→ **TEXT PASSAGE**
GV ligation: The main indications for ligation in management of acute GV bleeding is banding of GOV1 varices, which are extensions of EVs into the stomach along the lesser curvature or as salvage strategy if other modalities are not available[10]. Studies suggest good hemostasis efficacy and comparable re-bleeding rates of GOV1 ligation to EVL of EVs. There is limited role for ligation in management of bleeding fundic varices[1-3]. In head-to-head studies, EVL was less effective than endoscopic obturation by injection of cyanoacrylate for hemostasis of large GVs[11], and had higher re-bleeding rates too[12]. Smaller studies have attempted improvisation of ligation methods to increase its success in GV, like using detachable snares and elastic bands or in combination with sclerotherapy, however these experimental techniques are yet to be implemented universally[13,14].
Endoscopic injection sclerotherapy: Fundic varices (IGV1 and IGV2) are wider and have larger volume, needing large quantity of sclerosant which is susceptible to being washed away, potentially leading to systemic (esp. pulmonary) embolization, and may also lead to increased chances of ulceration at injection site. Before the advent of newer techniques, sclerotherapy of GVs using alcohol or tetradecyl sulfate was common and was associated with decent initial hemostasis rates (up to 67%-100%), however the higher frequency of re-bleeding mainly due to post-procedure ulceration severely limited its long-term success[10]. Furthermore, the risk of complications including fever, retrosternal chest pain, temporary dysphagia and pleural effusions was unacceptably higher with EIS[15]. Overall, the success of EIS is questionable in management of acute GV bleeding[16] and hence is not the preferred method in any of the guidelines.

→ **GIVEN DATA**
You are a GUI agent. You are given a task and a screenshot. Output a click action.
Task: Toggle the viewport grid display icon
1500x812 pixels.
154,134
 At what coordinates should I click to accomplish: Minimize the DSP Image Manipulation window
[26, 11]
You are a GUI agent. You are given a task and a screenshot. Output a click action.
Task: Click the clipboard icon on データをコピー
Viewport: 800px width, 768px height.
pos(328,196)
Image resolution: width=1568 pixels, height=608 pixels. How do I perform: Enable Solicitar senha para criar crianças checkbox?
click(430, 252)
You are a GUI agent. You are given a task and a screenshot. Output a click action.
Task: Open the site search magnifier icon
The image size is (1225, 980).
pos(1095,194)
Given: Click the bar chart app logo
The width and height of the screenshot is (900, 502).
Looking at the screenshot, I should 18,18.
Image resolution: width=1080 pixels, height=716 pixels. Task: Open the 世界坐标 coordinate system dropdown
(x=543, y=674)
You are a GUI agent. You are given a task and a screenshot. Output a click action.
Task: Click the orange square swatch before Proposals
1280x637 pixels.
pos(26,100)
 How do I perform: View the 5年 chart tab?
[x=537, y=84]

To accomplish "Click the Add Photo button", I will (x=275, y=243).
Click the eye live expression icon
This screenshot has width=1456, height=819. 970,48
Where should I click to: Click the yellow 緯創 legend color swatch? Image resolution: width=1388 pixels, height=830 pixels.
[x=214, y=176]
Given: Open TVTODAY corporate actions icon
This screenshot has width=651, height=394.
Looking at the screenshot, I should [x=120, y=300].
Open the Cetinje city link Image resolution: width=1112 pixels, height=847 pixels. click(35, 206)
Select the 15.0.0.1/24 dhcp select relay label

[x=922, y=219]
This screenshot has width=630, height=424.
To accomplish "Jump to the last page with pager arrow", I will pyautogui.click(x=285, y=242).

→ **ACTION ITEM**
Reproduce the gastric varices text from "GV ligation: The" up to and including "be implemented universally[13,14].", without changing any word.

→ **ANSWER SECTION**
GV ligation: The main indications for ligation in management of acute GV bleeding is banding of GOV1 varices, which are extensions of EVs into the stomach along the lesser curvature or as salvage strategy if other modalities are not available[10]. Studies suggest good hemostasis efficacy and comparable re-bleeding rates of GOV1 ligation to EVL of EVs. There is limited role for ligation in management of bleeding fundic varices[1-3]. In head-to-head studies, EVL was less effective than endoscopic obturation by injection of cyanoacrylate for hemostasis of large GVs[11], and had higher re-bleeding rates too[12]. Smaller studies have attempted improvisation of ligation methods to increase its success in GV, like using detachable snares and elastic bands or in combination with sclerotherapy, however these experimental techniques are yet to be implemented universally[13,14].